I'm currently using CI that only runs unit tests, but we want to add some basic code-quality gates like coverage above 80% and no new critical issues. The trouble is that every time we try, the pipeline either slows down significantly or starts throwing false positives. I'm looking for effective ways to enforce these standards without having to monitor every pull request manually.
5 Answers
Relying on project coverage alone isn’t enough. Even with 80% coverage, it’s easy to make changes without adequate test coverage afterward. We have great success with CodeCov, where every PR needs to match or exceed the project's total coverage. Plus, implementing tools like Renovate and GitHub CodeQL scans has also been super beneficial.
If you're coding in Python, I highly recommend using `ruff`! It can enforce a broader rule set, including McCabe complexity. My go-to setup includes `pytest` for testing, `hypothesis` for property-based tests, and `ruff` for linting. Additionally, using `pytest-cov` for coverage (don’t forget branch coverage!) helps keep everything in check.
I’d suggest against enforcing strict coverage because it can create unnecessary issues; it's often just a symptom of a bigger problem that requires a cultural fix. To address other quality issues, running a flexible linter can help since most let you tweak which issues break the build. This approach can certainly keep the team accountable without adding extra pressure.

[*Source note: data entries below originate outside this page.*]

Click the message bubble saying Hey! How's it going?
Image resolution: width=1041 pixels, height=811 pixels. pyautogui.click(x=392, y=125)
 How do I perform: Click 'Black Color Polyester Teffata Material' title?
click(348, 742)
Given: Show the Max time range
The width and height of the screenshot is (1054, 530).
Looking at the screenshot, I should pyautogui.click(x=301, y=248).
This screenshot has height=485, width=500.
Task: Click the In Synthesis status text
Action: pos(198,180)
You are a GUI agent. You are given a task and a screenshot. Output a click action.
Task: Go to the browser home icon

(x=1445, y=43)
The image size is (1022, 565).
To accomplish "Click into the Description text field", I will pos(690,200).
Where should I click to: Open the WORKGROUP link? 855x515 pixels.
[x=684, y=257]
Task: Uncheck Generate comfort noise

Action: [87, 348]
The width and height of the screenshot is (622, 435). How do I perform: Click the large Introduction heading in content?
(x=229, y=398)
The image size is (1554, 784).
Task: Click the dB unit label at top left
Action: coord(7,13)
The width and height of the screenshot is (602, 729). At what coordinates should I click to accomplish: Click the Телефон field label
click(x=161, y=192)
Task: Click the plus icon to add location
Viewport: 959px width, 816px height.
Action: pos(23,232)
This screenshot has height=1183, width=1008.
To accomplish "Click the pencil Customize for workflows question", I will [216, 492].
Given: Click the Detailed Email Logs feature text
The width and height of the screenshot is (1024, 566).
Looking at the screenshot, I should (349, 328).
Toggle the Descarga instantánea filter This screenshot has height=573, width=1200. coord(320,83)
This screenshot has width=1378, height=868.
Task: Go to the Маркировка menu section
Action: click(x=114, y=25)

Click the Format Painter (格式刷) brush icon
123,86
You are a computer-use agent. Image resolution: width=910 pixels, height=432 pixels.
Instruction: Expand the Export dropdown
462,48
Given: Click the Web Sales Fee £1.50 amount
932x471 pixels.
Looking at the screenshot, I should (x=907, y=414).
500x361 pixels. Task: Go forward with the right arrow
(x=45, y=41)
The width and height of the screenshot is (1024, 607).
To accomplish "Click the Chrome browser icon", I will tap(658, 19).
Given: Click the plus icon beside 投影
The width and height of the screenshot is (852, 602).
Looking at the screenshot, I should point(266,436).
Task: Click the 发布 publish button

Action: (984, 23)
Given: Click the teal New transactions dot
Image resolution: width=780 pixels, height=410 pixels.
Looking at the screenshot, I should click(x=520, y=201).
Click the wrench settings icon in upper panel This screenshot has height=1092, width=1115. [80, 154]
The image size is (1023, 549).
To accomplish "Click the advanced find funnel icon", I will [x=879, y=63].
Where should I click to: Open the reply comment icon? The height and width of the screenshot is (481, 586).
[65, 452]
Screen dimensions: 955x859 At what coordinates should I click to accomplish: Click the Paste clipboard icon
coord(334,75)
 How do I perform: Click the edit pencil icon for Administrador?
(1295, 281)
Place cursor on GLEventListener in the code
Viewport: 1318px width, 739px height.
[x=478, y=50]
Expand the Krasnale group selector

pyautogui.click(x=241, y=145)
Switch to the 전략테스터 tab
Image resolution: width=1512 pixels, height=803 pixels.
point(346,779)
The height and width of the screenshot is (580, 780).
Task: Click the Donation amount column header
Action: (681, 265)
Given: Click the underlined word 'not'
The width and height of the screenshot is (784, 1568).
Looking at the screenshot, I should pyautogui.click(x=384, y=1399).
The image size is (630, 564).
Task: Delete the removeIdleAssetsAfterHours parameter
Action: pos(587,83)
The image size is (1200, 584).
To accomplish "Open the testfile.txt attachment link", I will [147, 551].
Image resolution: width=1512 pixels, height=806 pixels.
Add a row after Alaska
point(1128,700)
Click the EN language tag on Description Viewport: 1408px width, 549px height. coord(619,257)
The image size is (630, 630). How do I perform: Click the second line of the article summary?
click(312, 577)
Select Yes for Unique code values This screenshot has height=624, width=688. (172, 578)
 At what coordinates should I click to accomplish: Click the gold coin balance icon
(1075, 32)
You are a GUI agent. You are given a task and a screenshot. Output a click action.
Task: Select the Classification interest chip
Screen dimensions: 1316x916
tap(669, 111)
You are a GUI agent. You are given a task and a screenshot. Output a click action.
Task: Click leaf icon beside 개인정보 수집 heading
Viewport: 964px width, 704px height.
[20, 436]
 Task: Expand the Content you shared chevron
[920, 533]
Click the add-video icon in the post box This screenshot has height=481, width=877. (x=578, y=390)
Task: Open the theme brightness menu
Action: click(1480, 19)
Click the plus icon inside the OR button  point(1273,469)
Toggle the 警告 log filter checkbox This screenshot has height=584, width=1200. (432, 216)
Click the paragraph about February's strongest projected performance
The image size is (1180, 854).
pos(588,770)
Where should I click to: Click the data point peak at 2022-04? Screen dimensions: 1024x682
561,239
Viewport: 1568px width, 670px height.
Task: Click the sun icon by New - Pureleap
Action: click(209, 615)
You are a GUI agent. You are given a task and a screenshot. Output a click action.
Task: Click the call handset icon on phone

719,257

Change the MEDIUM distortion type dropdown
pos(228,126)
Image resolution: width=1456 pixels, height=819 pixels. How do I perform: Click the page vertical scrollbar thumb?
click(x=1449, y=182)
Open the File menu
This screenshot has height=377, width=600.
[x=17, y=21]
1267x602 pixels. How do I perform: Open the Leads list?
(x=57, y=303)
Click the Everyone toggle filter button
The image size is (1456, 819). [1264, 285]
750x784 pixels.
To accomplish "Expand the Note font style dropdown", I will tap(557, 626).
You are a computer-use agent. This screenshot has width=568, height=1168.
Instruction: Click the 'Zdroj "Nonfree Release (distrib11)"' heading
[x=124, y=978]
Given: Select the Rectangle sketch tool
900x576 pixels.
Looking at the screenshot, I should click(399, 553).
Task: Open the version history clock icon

Aiming for coverage thresholds can often be misleading unless paired with meaningful metrics. Just having 80% coverage doesn’t guarantee safety, as developers might write tests just to meet the number. It's better to look into mutation testing or using tools like SonarQube to monitor code smells and linting with fail conditions based on your team's noise level.
It’s not overrated, though! Configuration tweaks for coverage can help. For instance, excluding generated code or trivial getters can boost your percentage over 90% while acknowledging some lines are simply hard to cover.
Try initially setting the coverage limit to your current coverage level and slowly increasing it over time. This way, your team can grow into the standards without feeling overwhelmed. It’s crucial in a team environment, particularly with a growing codebase!
I've explored mutation testing, but honestly, it doesn’t feel effective unless in high-stakes projects like healthcare or aerospace. The tests take ages to run and sometimes find issues that are way more costly to write tests for than just dealing with the potential bugs. It often feels like we could achieve better results through mentoring developers on test writing instead.